# REQUIREMENTS
Locate each line in the data below that contains the word "screenshot", and copy those lines in full.

(Records for locating described items)
..........
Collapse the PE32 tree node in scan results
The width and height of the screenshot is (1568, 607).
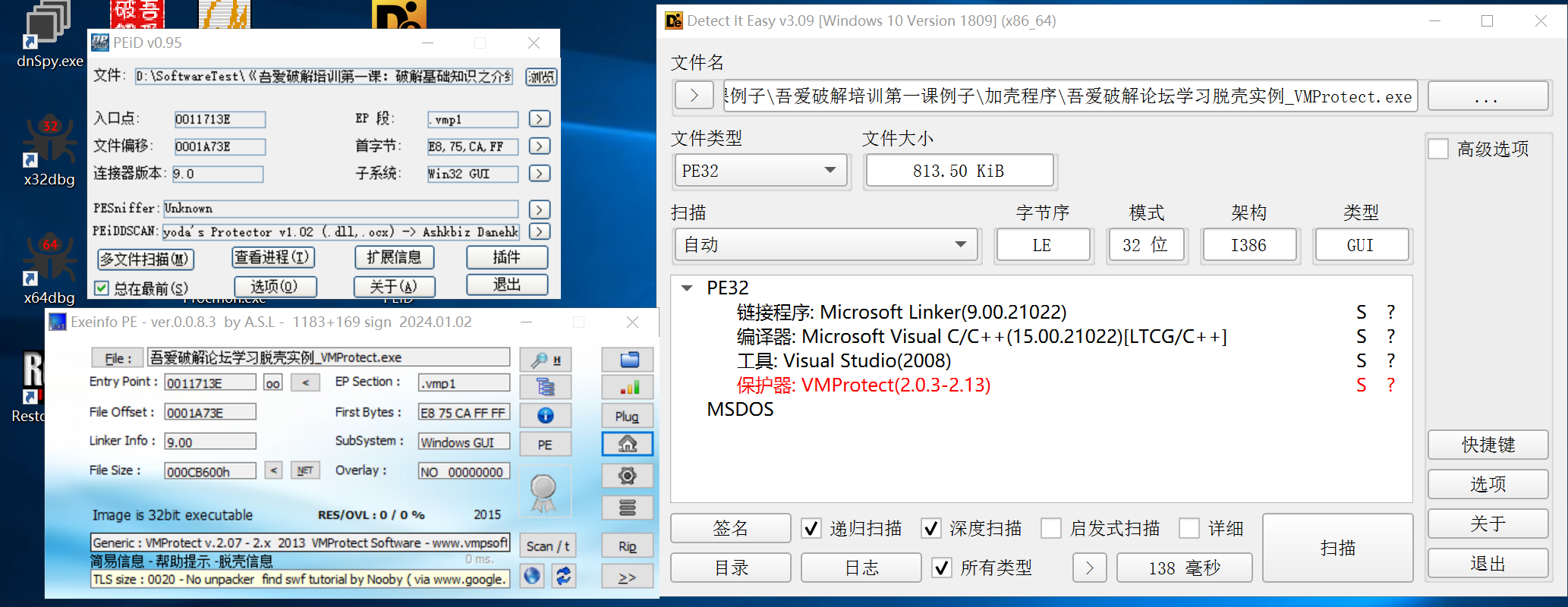[687, 288]
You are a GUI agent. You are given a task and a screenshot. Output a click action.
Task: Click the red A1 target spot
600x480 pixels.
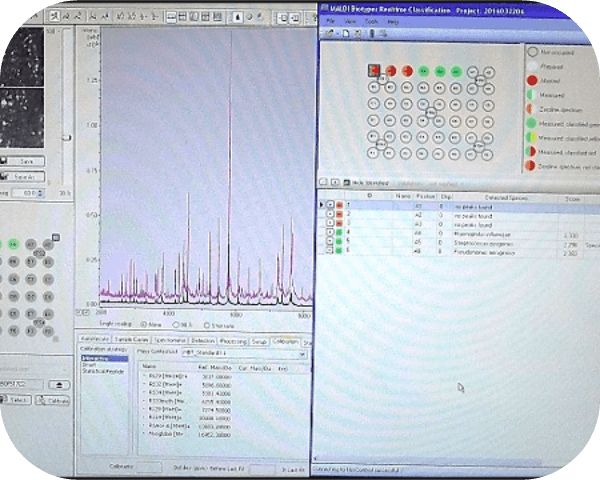tap(373, 71)
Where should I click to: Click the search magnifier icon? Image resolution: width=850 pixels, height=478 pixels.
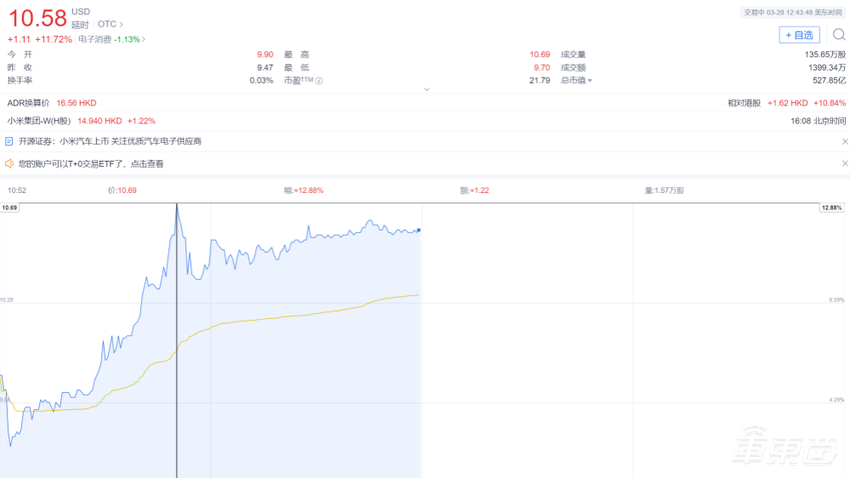tap(838, 35)
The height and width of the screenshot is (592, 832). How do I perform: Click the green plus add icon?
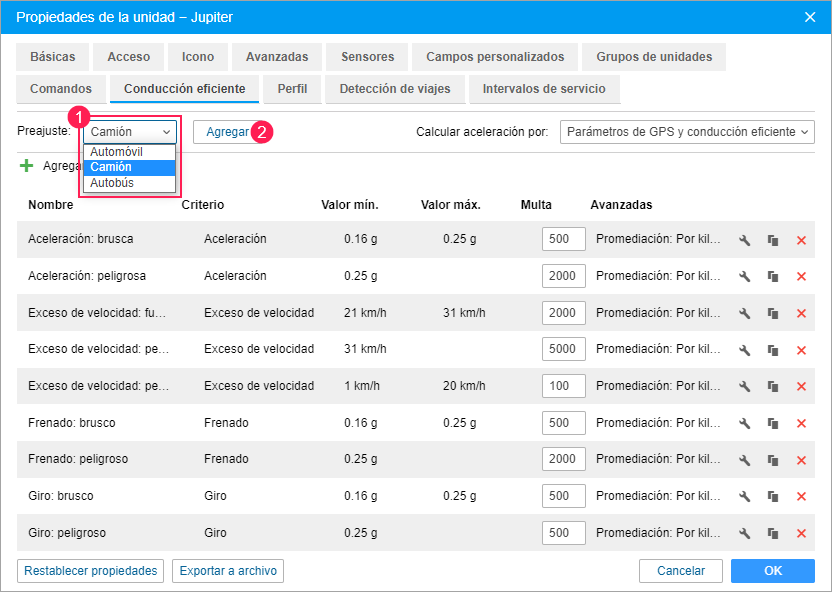tap(27, 166)
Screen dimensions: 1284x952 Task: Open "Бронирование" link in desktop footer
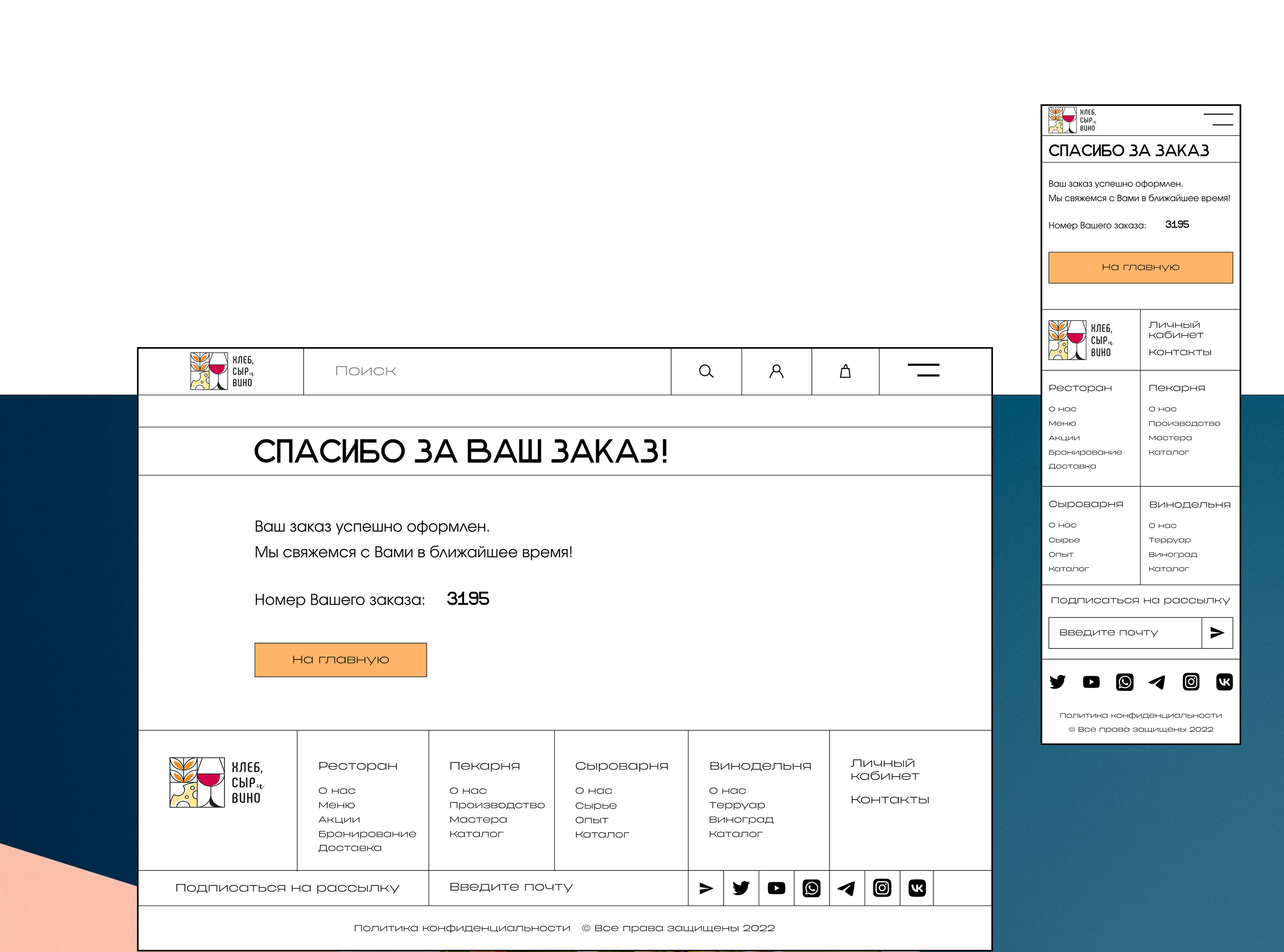coord(366,834)
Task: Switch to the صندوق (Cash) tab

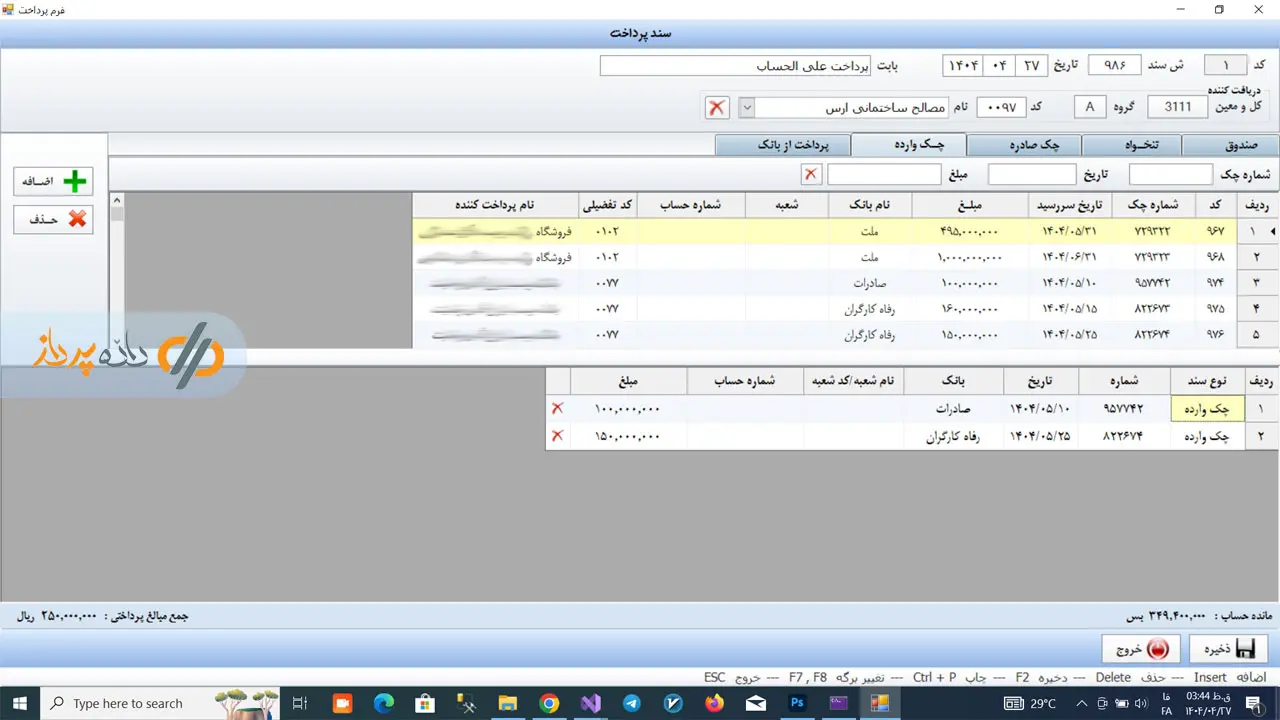Action: click(1230, 145)
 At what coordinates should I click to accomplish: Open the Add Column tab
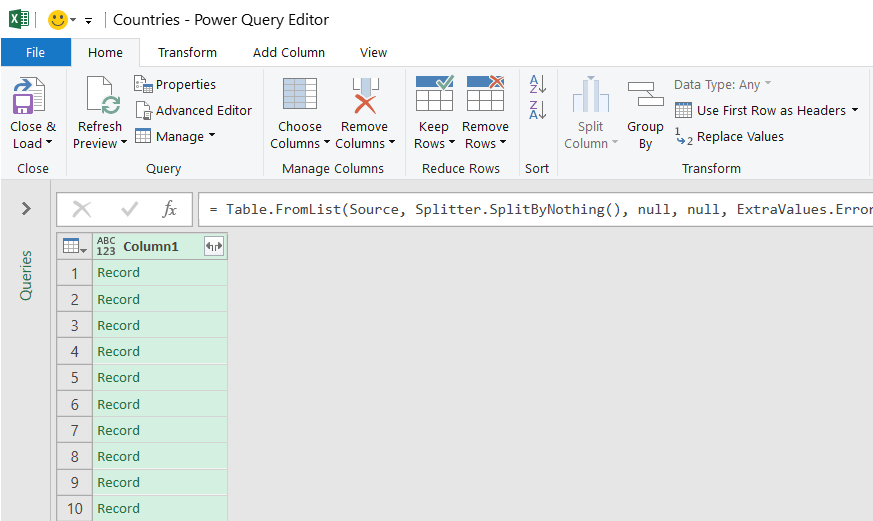click(288, 53)
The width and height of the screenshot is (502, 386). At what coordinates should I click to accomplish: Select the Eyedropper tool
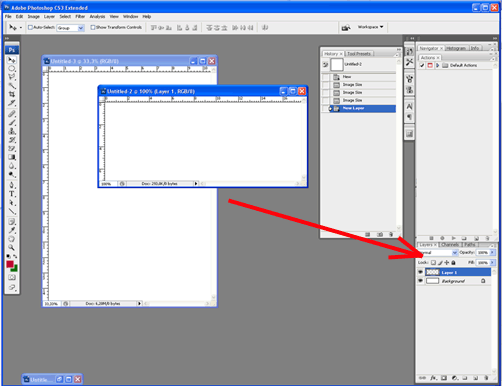(x=12, y=230)
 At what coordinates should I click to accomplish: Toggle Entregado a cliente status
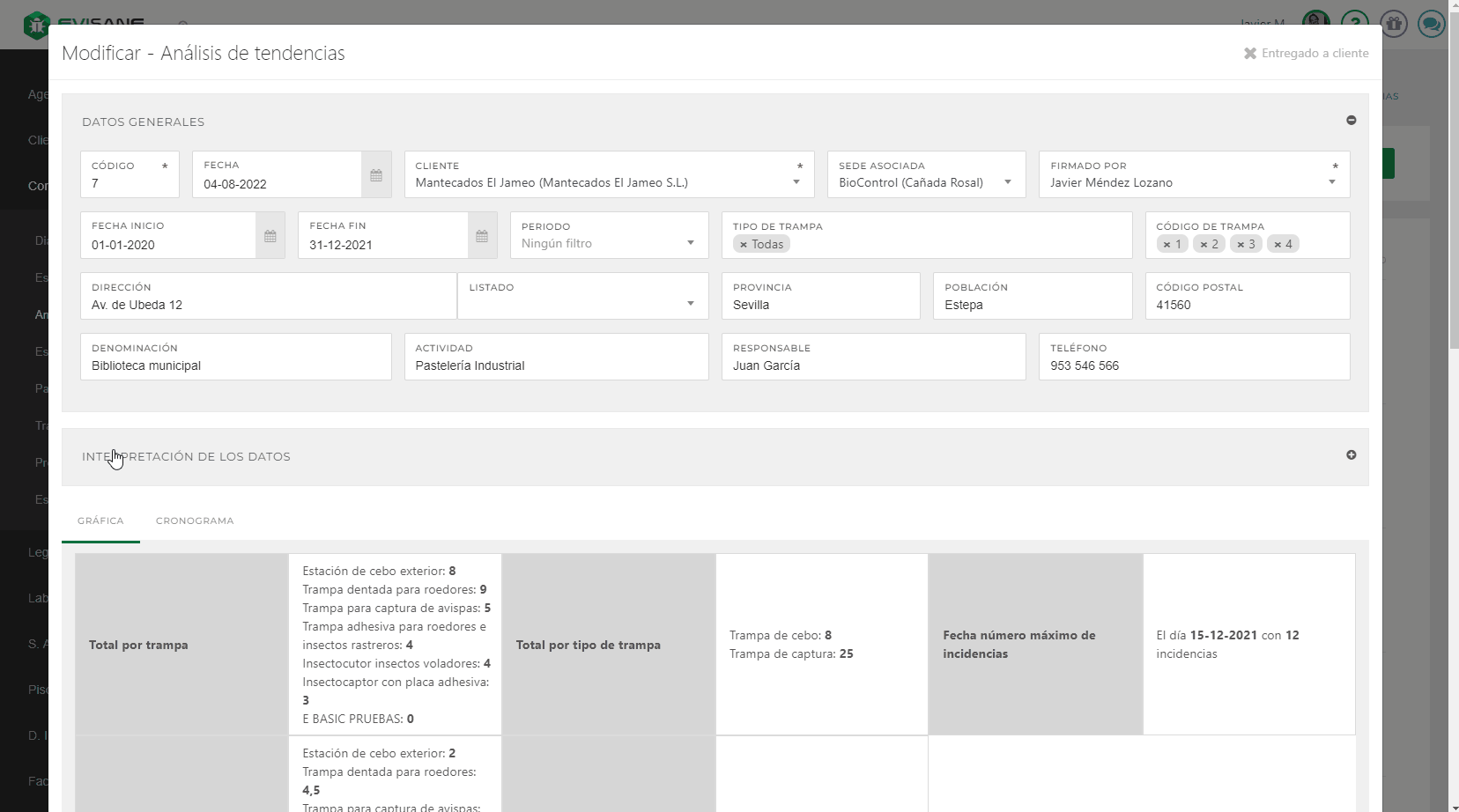tap(1306, 54)
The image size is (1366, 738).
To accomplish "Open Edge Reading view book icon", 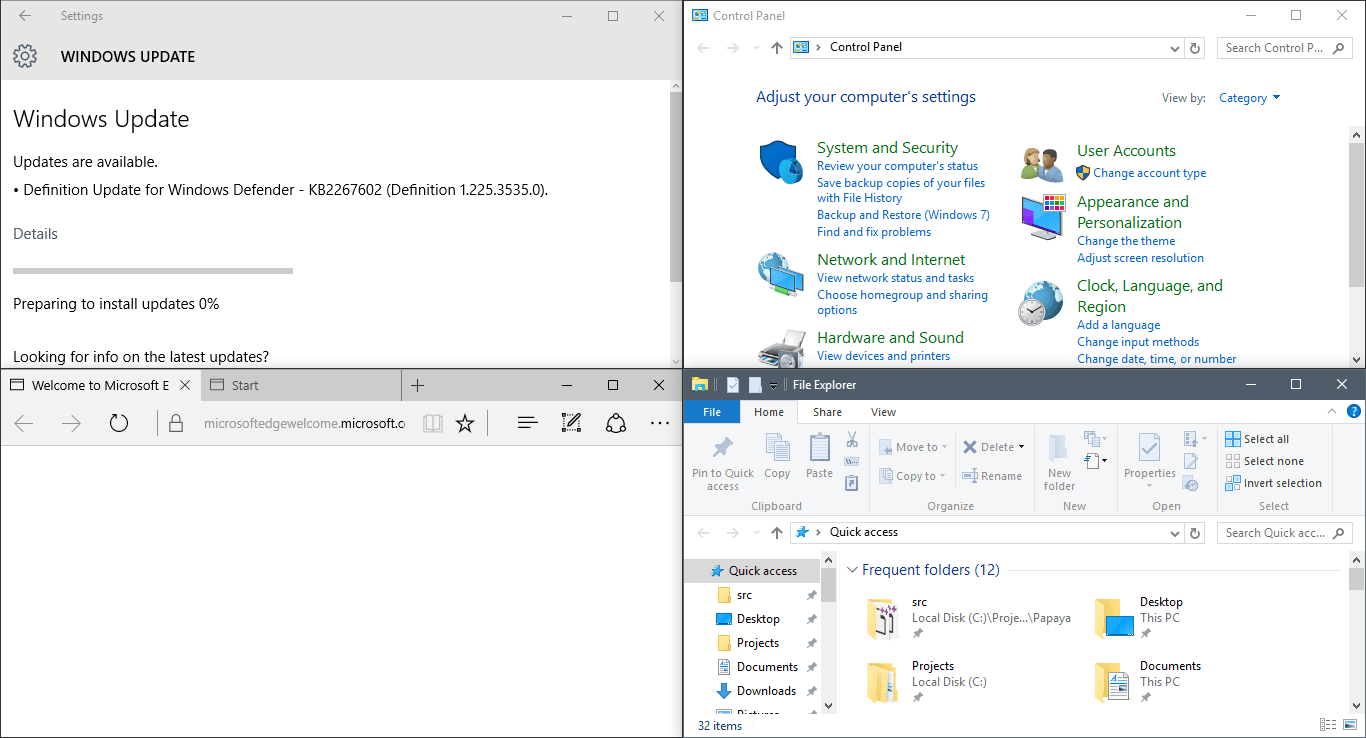I will point(432,423).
..........
# RESPONSE FOR THIS EXERCISE
The width and height of the screenshot is (1568, 607).
You are a GUI agent. You are given a task and a screenshot. Output a click action.
The height and width of the screenshot is (592, 832). How do I perform: Click the green plus add icon?
The width and height of the screenshot is (502, 386). At what coordinates should I click to accomplish: Select the Eyedropper tool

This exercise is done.